- Sui, Yongjun;
- Frey, Blake;
- Wang, Yichuan;
- Billeskov, Rolf;
- Kulkarni, Shweta;
- McKinnon, Katherine;
- Rourke, Tracy;
- Fritts, Linda;
- Miller, Christopher J;
- Berzofsky, Jay A
- Editor(s): Silvestri, Guido
Myeloid derived suppressor cells (MDSCs), which suppress anti-tumor or anti-viral immune responses, are expanded in the peripheral blood and tissues of patients/animals with cancer or viral infectious diseases. We here show that in chronic SIV infection of Indian rhesus macaques, the frequency of MDSCs in the bone marrow (BM) was paradoxically and unexpectedly decreased, but increased in peripheral blood. Reduction of BM MDSCs was found in both CD14+MDSC and Lin-CD15+MDSC subsets. The reduction of MDSCs correlated with high plasma viral loads and low CD4+ T cell counts, suggesting that depletion of BM MDSCs was associated with SIV/AIDS disease progression. Of note, in SHIVSF162P4-infected macaques, which naturally control viral replication within a few months of infection, the frequency of MDSCs in the bone marrow was unchanged. To investigate the mechanisms by which BM MDSCs were reduced during chronic SIV infection, we tested several hypotheses: depletion due to viral infection, alterations in MDSC trafficking, and/or poor MDSC replenishment.

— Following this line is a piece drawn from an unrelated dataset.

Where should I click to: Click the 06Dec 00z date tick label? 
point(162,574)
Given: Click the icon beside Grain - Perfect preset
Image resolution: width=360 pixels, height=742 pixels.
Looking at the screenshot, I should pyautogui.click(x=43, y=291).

We found that the possible mobilization of MDSCs from BM to peripheral tissues and the slow self-replenishment of MDSCs in the BM, along with the viral infection-induced depletion, all contribute to the observed BM MDSC reduction. We first demonstrate MDSC SIV infection in vivo. Correlation between BM CD14+MDSC reduction and CD8+ T cell activation in tissues is consistent with decreased immune suppression by MDSCs. Thus, depletion of BM MDSCs may contribute to the pathologic immune activation during chronic SIV infection and by extension HIV infection.